This doesn't seem quite correct to me. They weren't asking for "more validation than was reasonable". They were asking for literally any proof that users would benefit from the proposal. That seems like an entirely reasonable thing to ask before changing the way every single NPM package gets published, ever.

I do agree that 10k/week is non-negligible. Perhaps that means the people responsible for the 10k weren't in the room?

bombcar

Or another way to look at it is it's just (at most!) 5% off an already large bill, and it might cost more than that elsewhere.

And I can buy 225 TB of bandwidth for less than $2k, I assume Microsoft can get better than some HN idiot buying Linode.

arccy

massively increase the open source github actions bill for runners running longer (compute is generally more expensive) to publish for a small decrease in network traffic (bandwidth is cheap at scale)?

lyu07282

> which according to my brief checks costs around $10k/week

That's the market price though, for Microsoft its a tiny fraction of that.

macspoofing

> I don't find the cons all that compelling to be honest

I found it reasonable.

The 5% improvement was balanced against the cons of increased cli complexity, lack of native JS zopfli implementation, and slower compression .. and 5% just wasn't worth it at the moment - and I agree.

>or at least I think they warrant further discussion

I think that was the final statement.

sd9

Yes, but there’s a difference between “this warrants further discussion” and “this warrants further discussion and I’m closing the RFC”. The latter all but guarantees that no further discussion will take place.

philipwhiuk

No it doesn't. It only does that if you think discussion around future improvements belongs in RFCs.

- [Available data]:
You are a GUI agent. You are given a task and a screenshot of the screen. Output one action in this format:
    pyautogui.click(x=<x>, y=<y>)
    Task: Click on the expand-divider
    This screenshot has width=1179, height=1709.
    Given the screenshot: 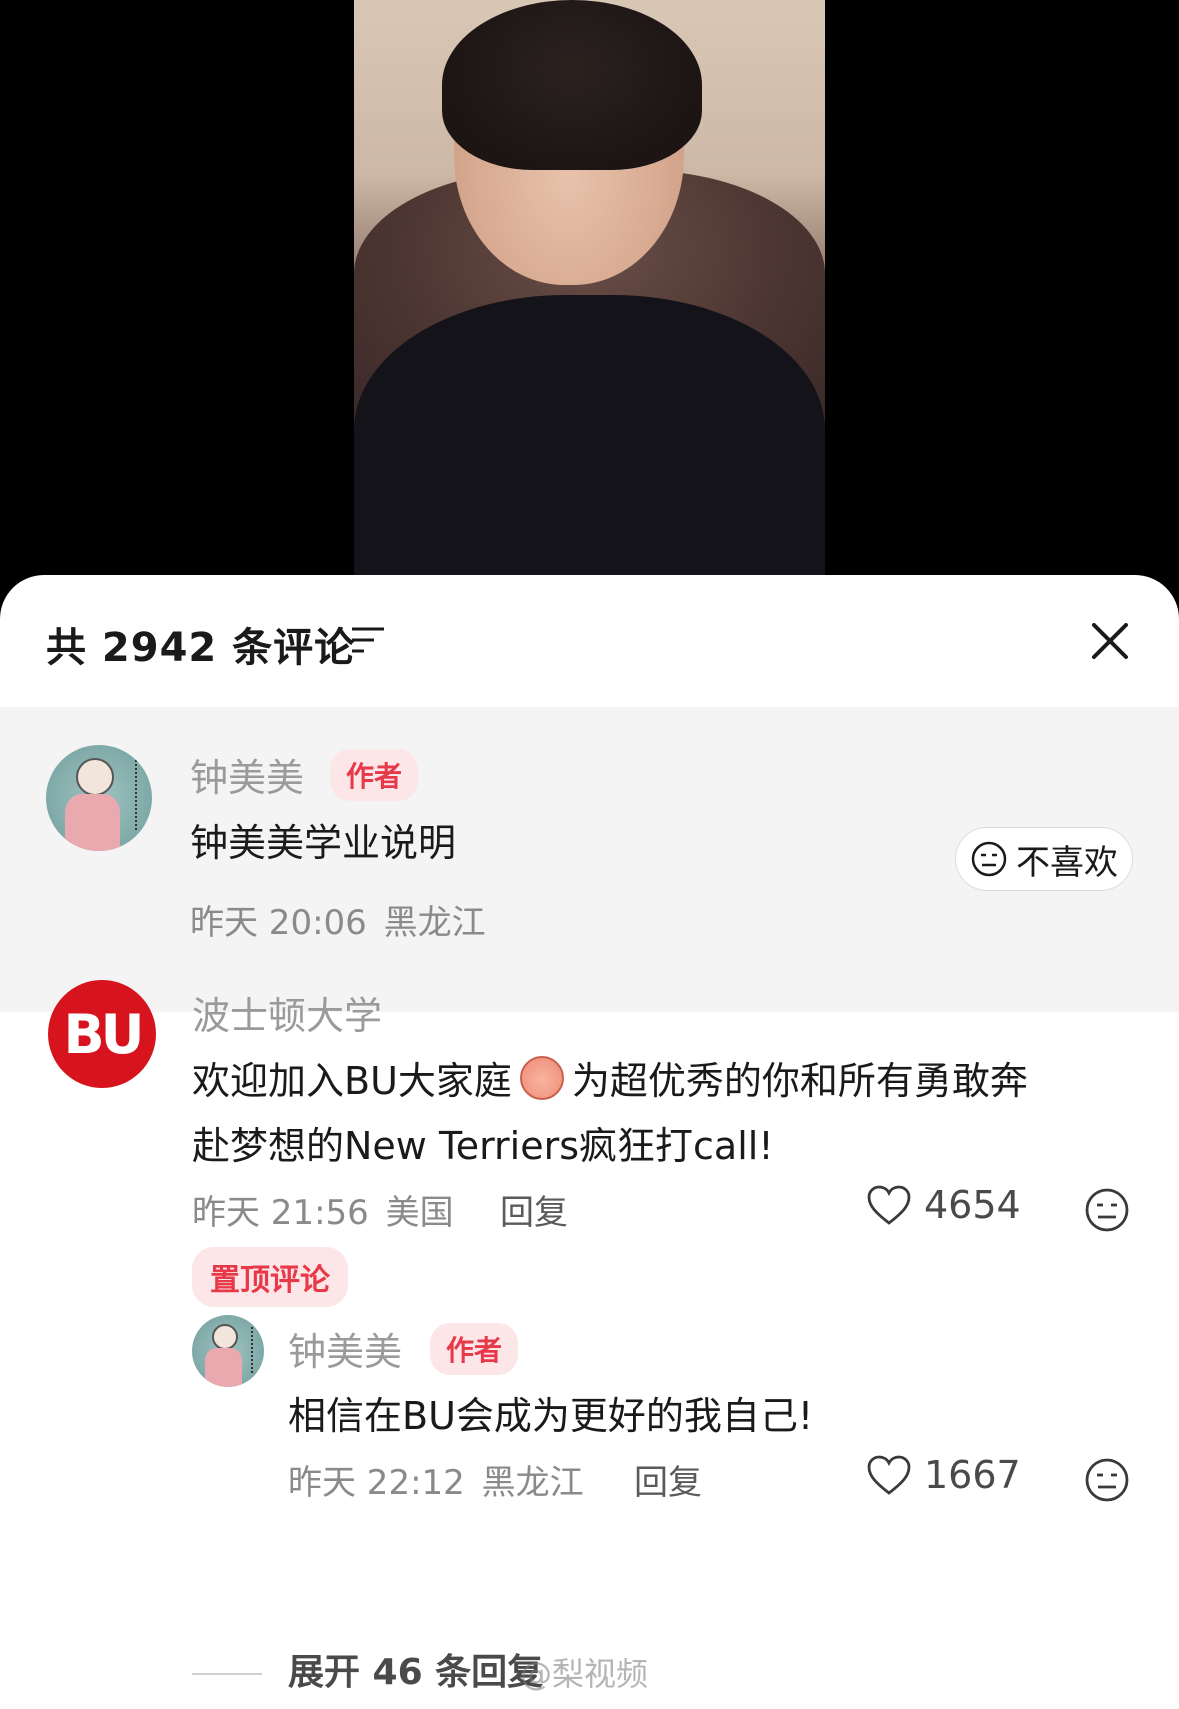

- [Required action 1]:
Please list the usernames that appear in the forum thread on npm publishing.
- [Required action 2]:
Summarize the forum thread on npm publishing in two sentences.

- [Problem solution 1]:
bombcar, arccy, lyu07282, macspoofing, sd9, philipwhiuk

- [Problem solution 2]:
Commenters debate a proposal to change how every npm package gets published for at most a 5% saving, and some argue the roughly $10k/week cost is far lower for Microsoft or that cheap bandwidth doesn't justify longer, costlier compute. Others weigh whether the rejection was reasonable given increased CLI complexity, no native JS zopfli implementation, and slower compression, and whether closing the RFC effectively ends further discussion.